‌Tiny magnetized chromium oxide particles had been shuffled, twisted and pushed around into a big mess. They needed to get back on a smooth track to pass their rates of vibration onto the magnetic tape head, and release the sounds recorded by some stranger to be a token of his -- or her?-- esteem.

Cassettes were the first, pre-internet music sharing technology.

They could be used to bootleg any LP, and could be spread from person to person.

Barbie Army had recorded two cassettes of our own songs with Lee Pope at the Jay’s Garage studio. We made our own tapes and advertised them in Maximum Rock and Roll. We sold about three tapes a month for $3 each via the U.S. mail. The new tape was called Barbies Don’t Bleed.
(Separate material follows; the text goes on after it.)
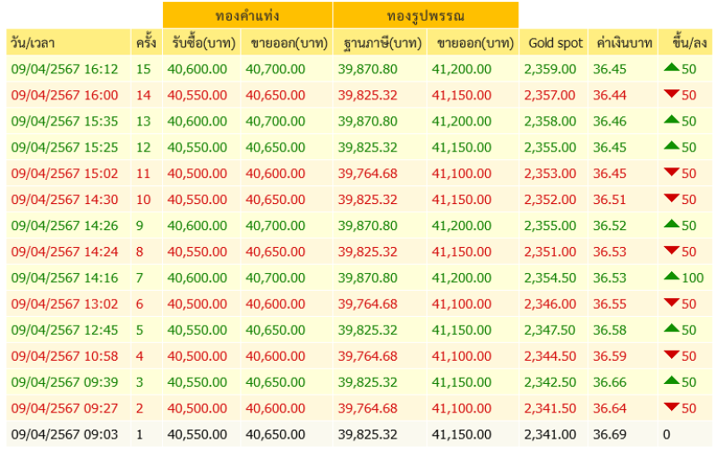The width and height of the screenshot is (716, 452).
Task: Click the green up arrow for 15:35
Action: coord(671,120)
Once the buzzer rang and a guy named Martin from Switzerland was at the door. He had ridden his scooter all the way from downtown to 57th Street on the El to buy a tape from us.

“I’m staying at a bitch hotel downtown,” he told us.

"You’re at the bitch hotel right now," our roommate Paul muttered.

I was busy with the cassette surgery when Mary appeared in the kitchen, wearing her performing togs: a gold sequined tank top, a black short skirt and some weird boots previously unrevealed onstage. She wore tampons tied in a headdress in her hair.

“We gotta get ready for that boat,” she said.

My own outfit for the evening was much less thought out. Tights with holes and somebody’s 30-year-old black crushed velvet dress with bald patches and a rip along the zipper.